Canadian Mike Flanagan, left, Kana, center, and Yaichi, right, show the everyday life of the LGBTQ community in Japanese culture.
The comic panel can serve as a slice of life, but each compartment of ink and colour can have deep social meaning.
Otouto no Otto (My Brother’s Husband) was first published in 2015 and the latest chapters were just released.
The manga revolves around Yaichi, a single father, and his daughter Kana who receive a visit from Canadian Mike Flanagan.
Yaichi had a twin brother who lived overseas. Over the last few years they had become estranged and only recently he learned that his brother had married a man.
When his brother had come out to him, Yaichi didn’t know how to respond at the time. He simply accepted it, but the realization made him think differently of his brother.
It’s an uncomfortable first meeting for both adults with Yaichi calling Mike a “homo” within minutes of first meeting him and Mike being tragically reminded of his dead husband. Even more awkward is how Yaichi tries to protect his daughter Kana from Mike who has questions not only about her new gay uncle.
For her it’s a whole new world and there’s a lot to learn; however, Mike being a big, kind guy knows just the way to bridge those awkward conversations with people curious about him.
It’s this personality, and an ability to cook some pretty tasty macaroni and cheese, that ultimately bridges the gap between him and his step-brother.
Yet in the latest chapter Yaichi’s ex-wife steps into the frame and a whole new discussion in the nature of marriage.

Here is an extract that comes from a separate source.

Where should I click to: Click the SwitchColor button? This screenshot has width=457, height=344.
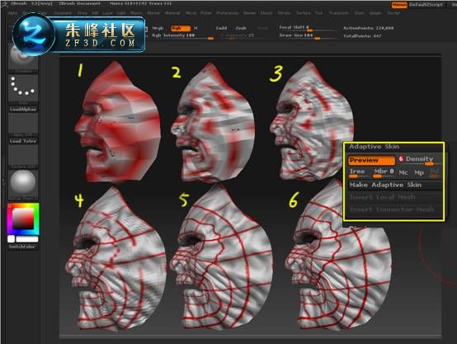pos(22,247)

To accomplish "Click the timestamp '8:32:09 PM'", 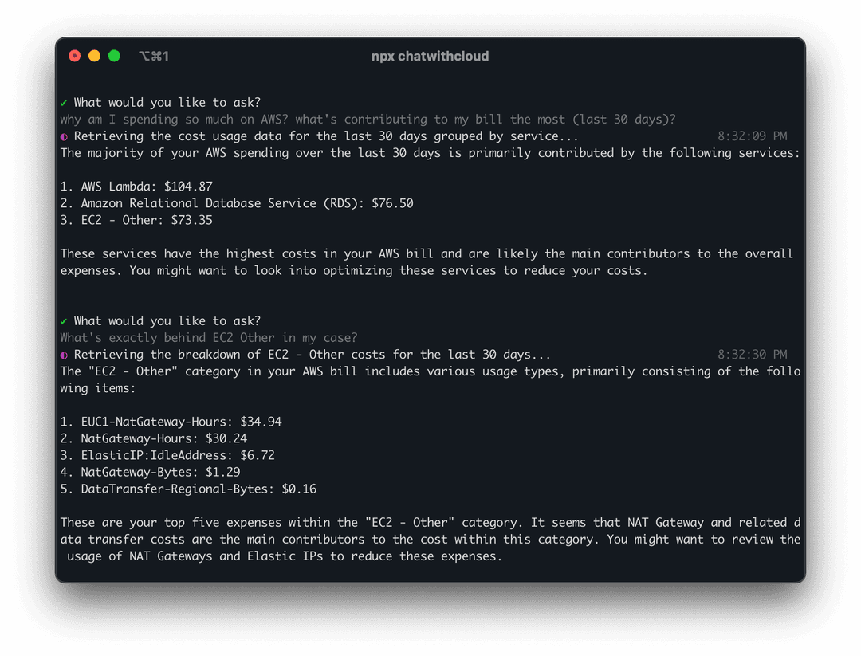I will point(753,136).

Otouto no Otto is a groundbreaking manga and one of its biggest achievements so far was being published in Futabasha’s Monthly Action, a weekly magazine aimed at a general audience.
For creator Gangoroh Tagame this was a major step in introducing straight Japanese readers with the concept of gay social life.
“What I want to have happen with Otouto no Otto is for straight readers to actually understand that Japanese gay social life is actually pretty normal,” Gangoroh told an audience at TCAF 2015 in Toronto.
“A lot of straight Japanese people probably don’t know that they know gay men, or (they) have never met a gay person and they say that they’ve never seen one, or (they) don’t know what they look like. To them (meeting a gay person) is like encountering a panda in the wild,” he said.
Demystifying the LGBTQ community through education is a huge part of the manga series and one of Gangoroh’s main aims.
The pink triangle on Mike’s shirt, for instance, is a symbol of international gay pride transformed from its former use in Nazi concentration camps.
‘Mike’s Gay Culture Lectures’ is a regular feature in the manga and provides some insight into a culture that many straight readers might not be aware of.
Using the symbols of the gay community and having them on the cover of the magazine is also a powerful statement that the LGBTQ community exists and should be seen in Japan.
“It’s sort of my experiment in seeing how much I could get away with, but also just the power of these symbols and seeing how communities can kind of cross over,” he said.
It’s definitely a manga series to keep an eye open for.